Le suivi nutritionnel accompagné d’un bilan médical permet d’éviter les complications futures et de mieux accompagner les patients pour une longue période.
Dans l’ombre des crises vaso-occlusives aiguës et de la fatigue chronique qui rythment le quotidien des personnes atteintes de drépanocytose, un trouble fonctionnel discret mais redoutable s’installe très fréquemment : la constipation. Souvent reléguée au rang de simple inconfort passager, cette difficulté d’évacuation intestinale dissimule pourtant des mécanismes physiologiques complexes et des risques majeurs pour la santé globale des malades. Lorsqu’elle devient récurrente, elle expose directement le patient à des complications douloureuses, au premier rang desquelles figurent les crises hémorroïdaires. Pour briser ce cercle vicieux, la nutrition s’impose comme un pilier fondamental du suivi médical au long cours.
Comprendre pourquoi le patient drépanocytaire est particulièrement vulnérable à la constipation nécessite d’observer la pathologie sous l’angle de l’équilibre hydrique. La drépanocytose entraîne une altération de la capacité des reins à concentrer les urines, provoquant une perte d’eau massive. Pour compenser ce déficit hydrique permanent, le côlon absorbe une quantité accrue d’eau présente dans la matière fécale. Privées de leur humidité naturelle, les selles deviennent particulièrement denses, dures et très difficiles à évacuer.
A cette déshydratation s’ajoute un manque d’activité physique. Les douleurs articulaires, la fatigue et la crainte de déclencher une crise réduisent la mobilité des malades. Or, le mouvement corporel constitue le moteur naturel du péristaltisme, ce mécanisme de contraction intestinale qui assure la progression des matières digestives. De surcroît, les traitements antidouleurs utilisés lors des crises ralentissent la motilité intestinale, tandis que l’alimentation de nombreux patients se révèle très pauvre en fibres végétales.
Comme le souligne Adidja Mandou, nutritionniste-diététicienne : « La constipation est un problème souvent banalisé, pourtant elle n’est pas une simple difficulté à aller à la selle, elle peut avoir des répercussions lourdes sur le confort, l’alimentation et même la qualité de vie. Le drépanocytaire se déshydrate plus rapidement et perd beaucoup d’eau dans les urines. Pour compenser, le côlon va récupérer plus d’eau dans les selles, ce qui va les rendre plus dures et difficiles à évacuer. »
Lorsque la constipation s’installe, les efforts répétés lors de l’évacuation provoquent une forte pression veineuse. Dans la zone anale, le réseau vasculaire se dilate de manière excessive, conduisant à la formation ou à l’aggravation d’hémorroïdes.
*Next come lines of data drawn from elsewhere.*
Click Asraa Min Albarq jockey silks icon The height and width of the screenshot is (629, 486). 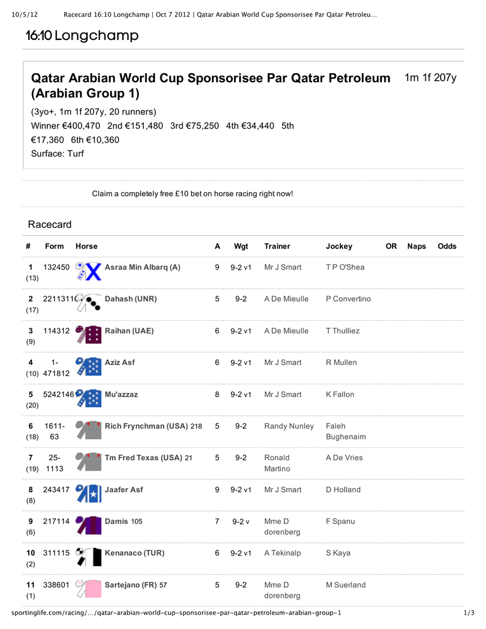[88, 272]

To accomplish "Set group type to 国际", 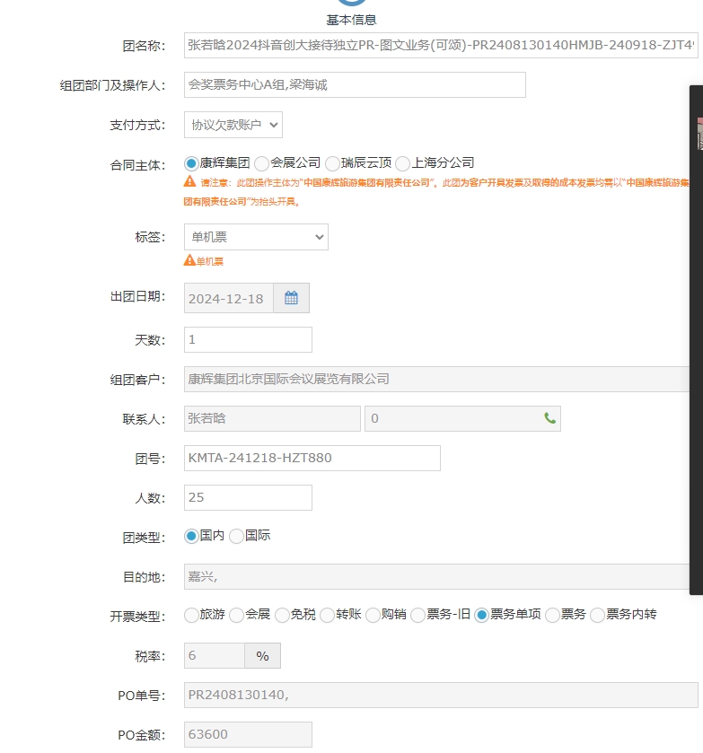I will click(x=237, y=536).
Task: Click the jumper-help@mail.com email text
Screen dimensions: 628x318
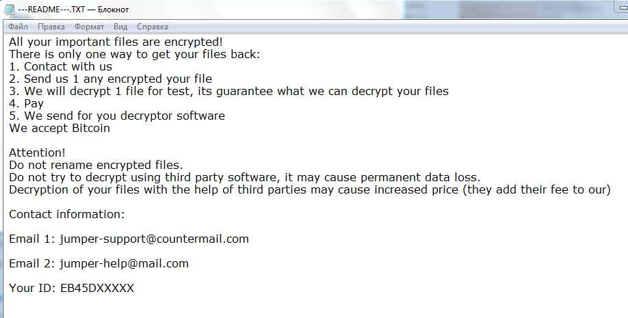Action: click(x=124, y=264)
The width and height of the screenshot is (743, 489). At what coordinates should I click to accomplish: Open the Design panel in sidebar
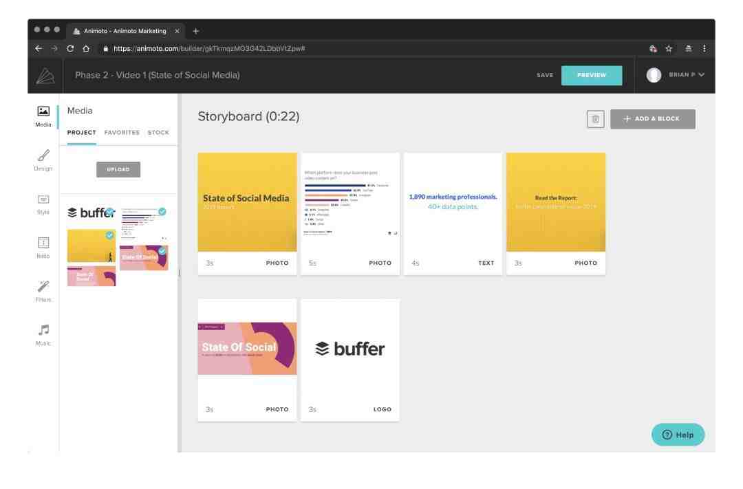[x=43, y=160]
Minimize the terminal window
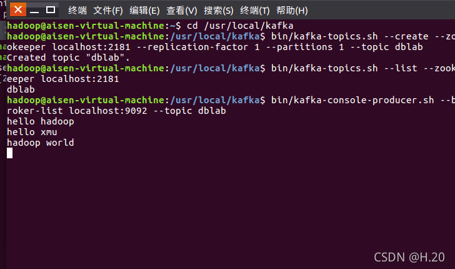Screen dimensions: 455x269 (34, 11)
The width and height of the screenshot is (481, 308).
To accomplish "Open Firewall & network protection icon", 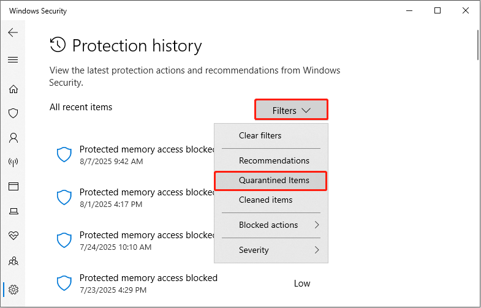I will (13, 162).
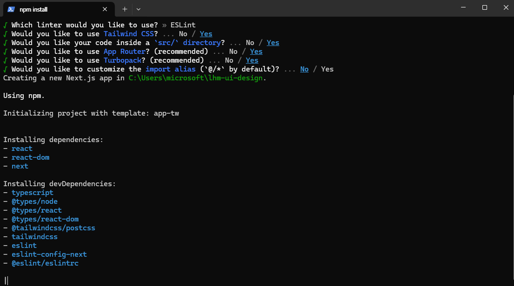This screenshot has width=514, height=286.
Task: Click the PowerShell icon in the tab
Action: pyautogui.click(x=11, y=9)
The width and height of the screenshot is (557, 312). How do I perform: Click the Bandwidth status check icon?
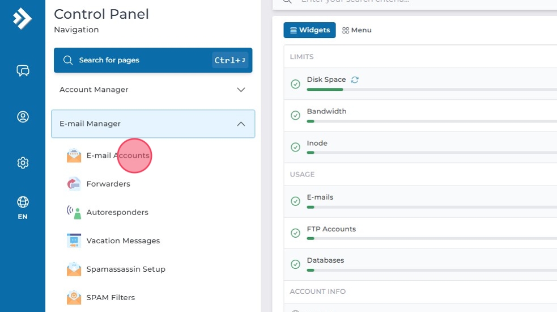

Ces lésions douloureuses et sujettes aux saignements surajoutent une souffrance physique à un organisme déjà éprouvé. Chez le sujet drépanocytaire, le risque d’infection ou d’anémie aggravée par ces saignements exige une vigilance absolue.
Face à cette menace, la prévention passe par une réorganisation du bol alimentaire. L’apport quotidien en fibres doit être revalorisé. Si certaines légumineuses s’avèrent difficiles à tolérer, il convient de les substituer par une consommation abondante de légumes frais, de fruits et de céréales complètes.
L’experte Adidja Mandou rappelle l’importance d’ajuster le régime alimentaire : « Le manque d’activité physique à cause des douleurs limite les mouvements, sachant qu’elle permet un meilleur transit. Les traitements antidouleurs ralentissent parfois le transit et la plupart des malades ont une alimentation très pauvre en fibres. C’est vrai que certains ne peuvent pas consommer les légumineuses, mais on peut remplacer cela par une consommation abondante en légumes. La constipation est un signe qu’il faut davantage porter son attention sur son hydratation, son alimentation et sa qualité de vie. »
En somme, la prise en charge ne relève pas de laxatifs d’urgence, mais d’un suivi nutritionnel structuré et d’une hydratation continue. En plaçant l’alimentation équilibrée au cœur des soins, il devient possible d’éviter les hémorroïdes et de garantir aux patients un accompagnement optimal au quotidien.